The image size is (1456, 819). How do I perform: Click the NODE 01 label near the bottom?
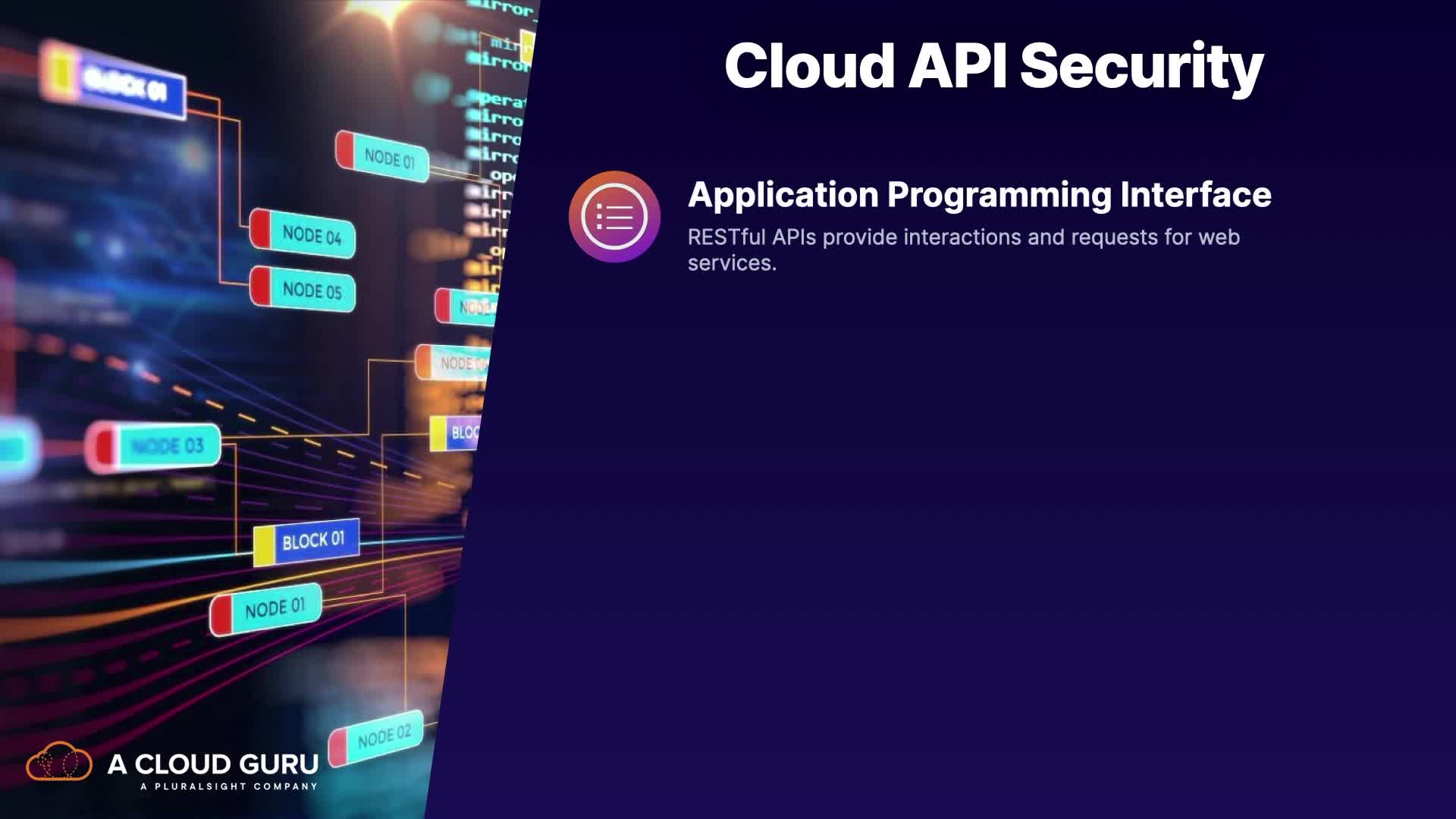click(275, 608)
...
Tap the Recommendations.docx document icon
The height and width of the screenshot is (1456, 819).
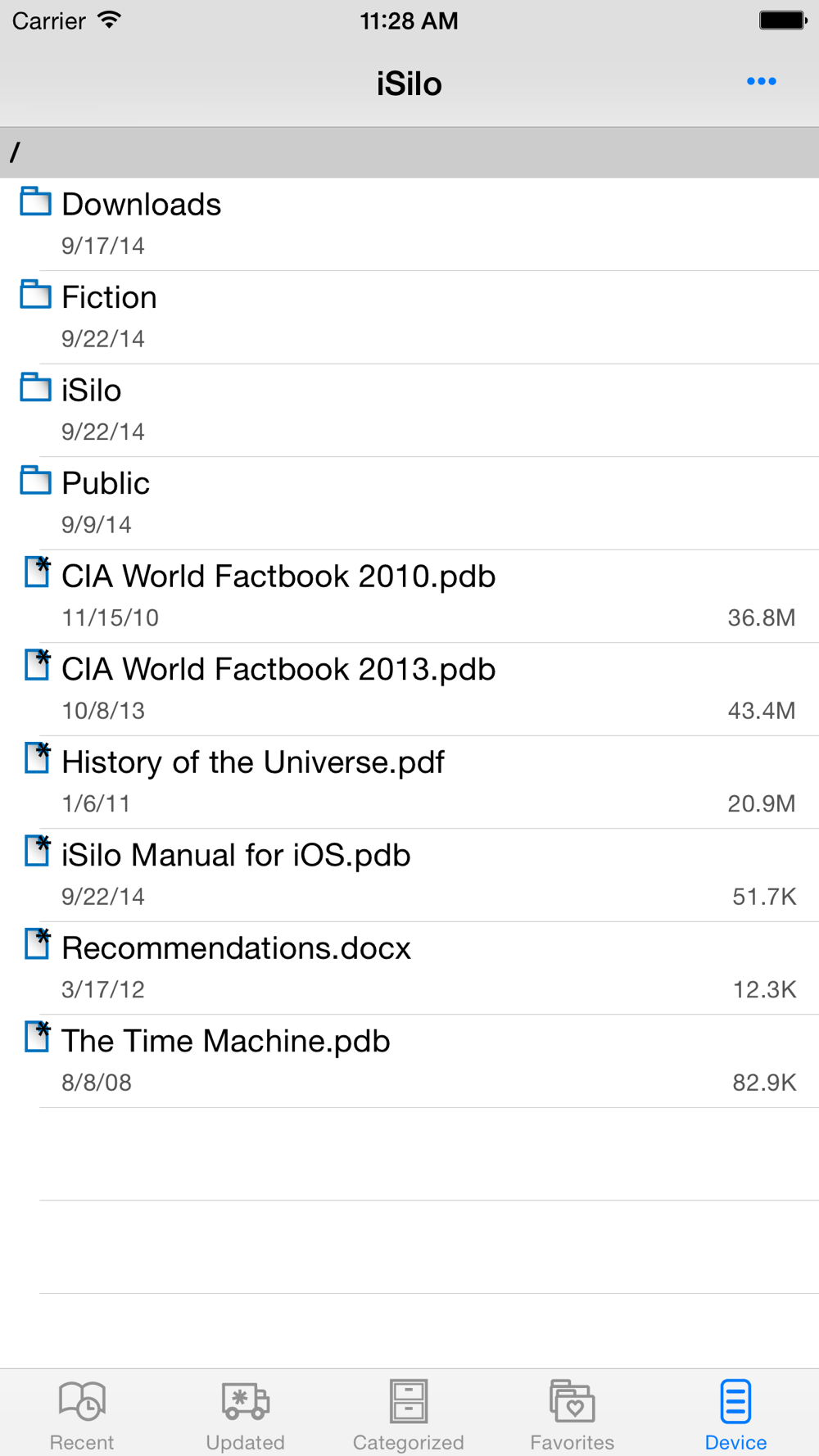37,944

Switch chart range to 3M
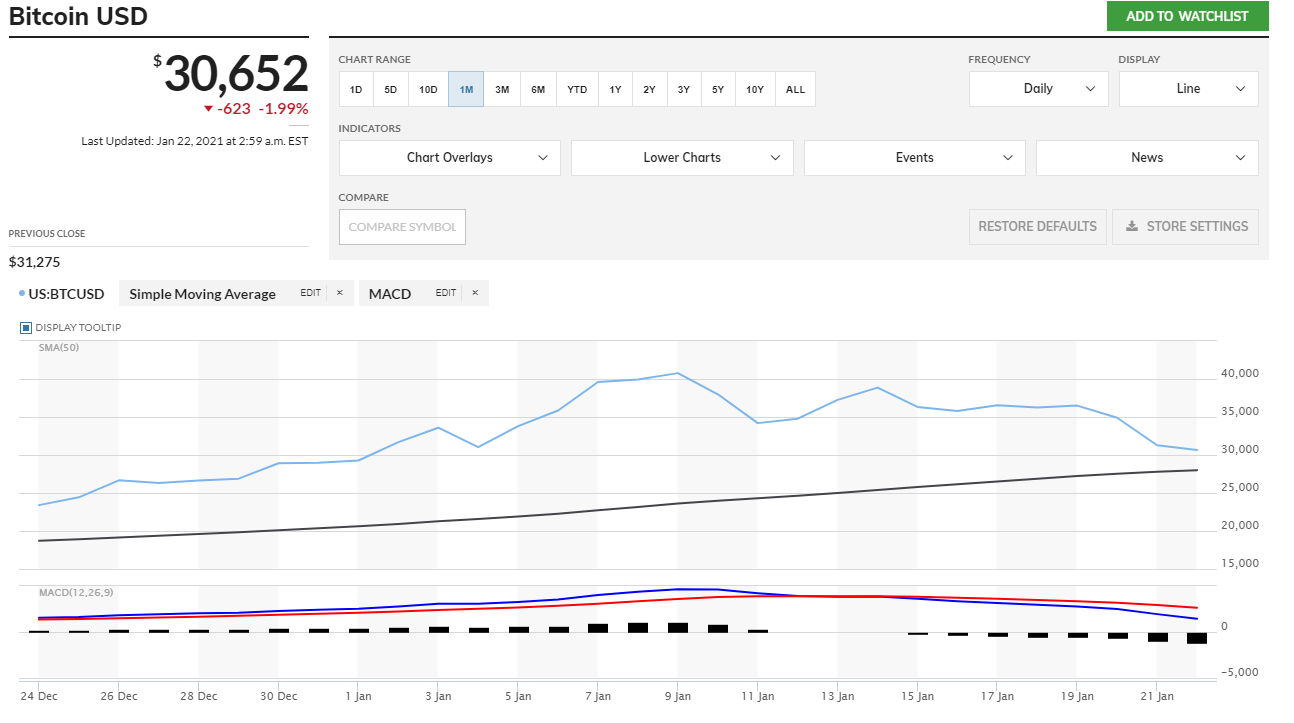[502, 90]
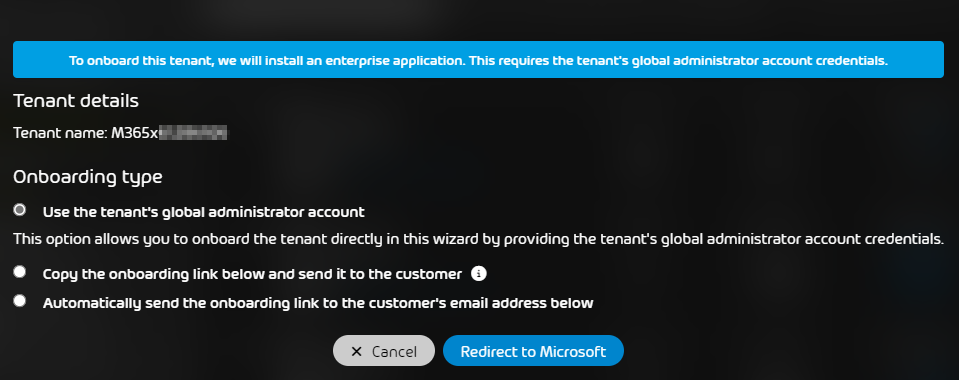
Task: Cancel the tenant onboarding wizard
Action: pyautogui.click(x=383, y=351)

* TASK INSTRUCTIONS
Format everything from the line containing "The image size" down to the line containing "click(275, 608)", both included, as a numbered list with blank lines left out. Leave the pictures out of the answer.

* OUTPUT OF THE TASK
1. The image size is (1456, 819). How do I perform: Click the NODE 01 label near the bottom?
2. click(275, 608)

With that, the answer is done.